找到T1（col）中的最短值。这是所有记录中最长的匹配。这是候选字符串。
查看候选人是否出现在T1的所有其他行中。如果是，请将当前候选人返回到结果集。
将候选人移到最短值的一个位置，然后回到第2步，直到候选人到达最短字符串的末尾。
如果找到匹配的候选人，请从该功能返回。否则，将候选项缩短1并从最短字符串的开头重新开始并转到步骤2.如果不能从最短字符串中提取更多候选项，则返回NULL。

代码

下面代码中的重要一点是检查匹配时的短路：只要单个记录与候选字符串col不匹配，就不需要进一步检查。
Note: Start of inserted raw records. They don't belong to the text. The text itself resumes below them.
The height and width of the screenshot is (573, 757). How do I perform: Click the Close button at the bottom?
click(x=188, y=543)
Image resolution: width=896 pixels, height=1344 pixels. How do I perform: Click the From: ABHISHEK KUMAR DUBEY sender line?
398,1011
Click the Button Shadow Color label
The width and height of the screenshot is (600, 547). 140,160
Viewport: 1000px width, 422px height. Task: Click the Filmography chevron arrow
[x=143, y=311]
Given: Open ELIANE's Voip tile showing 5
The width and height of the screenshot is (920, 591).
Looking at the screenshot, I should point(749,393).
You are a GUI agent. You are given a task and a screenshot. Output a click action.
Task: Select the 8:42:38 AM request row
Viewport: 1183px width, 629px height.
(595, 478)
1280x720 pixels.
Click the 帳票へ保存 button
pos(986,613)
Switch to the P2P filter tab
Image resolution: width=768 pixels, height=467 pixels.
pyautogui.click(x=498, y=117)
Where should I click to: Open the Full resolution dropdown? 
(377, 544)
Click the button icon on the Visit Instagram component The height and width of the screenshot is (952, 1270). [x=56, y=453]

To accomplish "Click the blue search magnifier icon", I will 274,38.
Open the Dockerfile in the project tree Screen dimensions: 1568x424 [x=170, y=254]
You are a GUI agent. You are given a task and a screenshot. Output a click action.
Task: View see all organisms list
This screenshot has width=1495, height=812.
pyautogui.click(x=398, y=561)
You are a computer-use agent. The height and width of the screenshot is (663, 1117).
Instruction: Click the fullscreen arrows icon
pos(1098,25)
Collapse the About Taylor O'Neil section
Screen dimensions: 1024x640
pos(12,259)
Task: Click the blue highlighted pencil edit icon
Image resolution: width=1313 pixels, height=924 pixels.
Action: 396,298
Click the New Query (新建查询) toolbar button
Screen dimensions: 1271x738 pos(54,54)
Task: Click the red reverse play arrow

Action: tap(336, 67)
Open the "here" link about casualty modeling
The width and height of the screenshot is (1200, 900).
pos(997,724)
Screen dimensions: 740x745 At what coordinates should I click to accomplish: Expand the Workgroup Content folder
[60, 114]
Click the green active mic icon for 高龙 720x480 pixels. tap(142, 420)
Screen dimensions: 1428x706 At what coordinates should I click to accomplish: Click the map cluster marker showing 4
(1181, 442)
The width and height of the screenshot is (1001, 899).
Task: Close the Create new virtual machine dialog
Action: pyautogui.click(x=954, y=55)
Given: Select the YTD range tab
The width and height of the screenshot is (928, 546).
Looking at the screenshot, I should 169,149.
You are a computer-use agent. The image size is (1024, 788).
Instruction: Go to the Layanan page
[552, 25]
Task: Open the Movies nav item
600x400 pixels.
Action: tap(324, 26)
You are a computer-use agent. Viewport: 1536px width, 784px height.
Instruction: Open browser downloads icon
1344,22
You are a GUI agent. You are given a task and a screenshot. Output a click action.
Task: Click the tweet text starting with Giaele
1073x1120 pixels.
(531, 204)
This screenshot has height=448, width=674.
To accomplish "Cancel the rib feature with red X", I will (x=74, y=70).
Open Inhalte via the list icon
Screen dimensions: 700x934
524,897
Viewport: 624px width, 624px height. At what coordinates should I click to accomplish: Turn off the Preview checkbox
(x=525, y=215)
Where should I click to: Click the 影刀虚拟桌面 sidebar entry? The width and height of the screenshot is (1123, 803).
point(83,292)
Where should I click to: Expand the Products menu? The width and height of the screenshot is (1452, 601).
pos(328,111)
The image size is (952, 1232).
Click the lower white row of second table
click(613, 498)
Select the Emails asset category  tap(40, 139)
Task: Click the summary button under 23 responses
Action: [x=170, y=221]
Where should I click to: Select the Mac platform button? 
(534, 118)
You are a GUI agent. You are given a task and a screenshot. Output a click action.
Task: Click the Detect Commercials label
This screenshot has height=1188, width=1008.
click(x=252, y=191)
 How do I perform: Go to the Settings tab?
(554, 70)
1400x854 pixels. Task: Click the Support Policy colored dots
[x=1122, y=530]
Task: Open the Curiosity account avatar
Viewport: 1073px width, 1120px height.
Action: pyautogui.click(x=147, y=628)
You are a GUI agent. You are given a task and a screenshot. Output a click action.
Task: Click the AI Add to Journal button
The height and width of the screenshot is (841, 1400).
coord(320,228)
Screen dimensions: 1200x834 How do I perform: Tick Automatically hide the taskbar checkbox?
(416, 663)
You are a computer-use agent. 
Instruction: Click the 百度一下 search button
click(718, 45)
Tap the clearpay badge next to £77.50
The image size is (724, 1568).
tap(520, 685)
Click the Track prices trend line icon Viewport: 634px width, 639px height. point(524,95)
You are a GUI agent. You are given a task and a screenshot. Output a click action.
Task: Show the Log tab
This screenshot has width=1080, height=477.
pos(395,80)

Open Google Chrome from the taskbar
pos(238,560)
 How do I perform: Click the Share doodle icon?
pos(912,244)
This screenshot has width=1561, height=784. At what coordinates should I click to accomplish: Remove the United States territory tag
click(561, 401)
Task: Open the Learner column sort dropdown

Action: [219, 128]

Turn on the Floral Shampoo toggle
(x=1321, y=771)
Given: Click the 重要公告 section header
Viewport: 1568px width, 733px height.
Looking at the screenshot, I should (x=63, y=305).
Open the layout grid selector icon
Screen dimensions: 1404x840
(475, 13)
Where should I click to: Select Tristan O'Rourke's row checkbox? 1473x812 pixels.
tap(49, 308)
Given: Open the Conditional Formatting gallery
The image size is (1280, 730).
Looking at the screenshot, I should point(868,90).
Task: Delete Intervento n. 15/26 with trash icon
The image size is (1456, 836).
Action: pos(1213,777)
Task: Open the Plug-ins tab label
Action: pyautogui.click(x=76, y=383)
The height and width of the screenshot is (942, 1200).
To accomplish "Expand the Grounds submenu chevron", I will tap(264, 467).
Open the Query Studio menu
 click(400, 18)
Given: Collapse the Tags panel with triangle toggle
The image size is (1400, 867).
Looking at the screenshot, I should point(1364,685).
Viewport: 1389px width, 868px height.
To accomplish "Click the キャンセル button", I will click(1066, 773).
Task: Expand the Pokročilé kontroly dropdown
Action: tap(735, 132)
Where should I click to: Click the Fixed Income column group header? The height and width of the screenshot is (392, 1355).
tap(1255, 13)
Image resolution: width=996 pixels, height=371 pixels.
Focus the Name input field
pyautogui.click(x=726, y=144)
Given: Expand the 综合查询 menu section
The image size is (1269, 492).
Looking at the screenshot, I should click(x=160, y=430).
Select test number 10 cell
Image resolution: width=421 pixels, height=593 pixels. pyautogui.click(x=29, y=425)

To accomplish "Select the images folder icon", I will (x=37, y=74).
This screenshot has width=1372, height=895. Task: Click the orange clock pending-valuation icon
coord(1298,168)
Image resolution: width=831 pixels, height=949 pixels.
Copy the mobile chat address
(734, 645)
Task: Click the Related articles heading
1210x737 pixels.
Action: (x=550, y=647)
因此，对于长字符串，比较实际上来自最短的字符串和另一个字符串，只有当候选字符串变得如此之短以至于它们确实更普遍时，才会增加检查的行。

字符串比较区分大小写;如果您想使其不区分大小写，请将LIKE更改为ILIKE。作为一个额外的功能，您将获得所有行中都存在的多个匹配字符串（显然所有长度相同）。在不利的一面，它会报告多个相同的字符串，一旦它变为单个字符匹配（并且可能有一些2-char和更长的字符串）。您可以使用SELECT DISTINCT *来删除这些重复项。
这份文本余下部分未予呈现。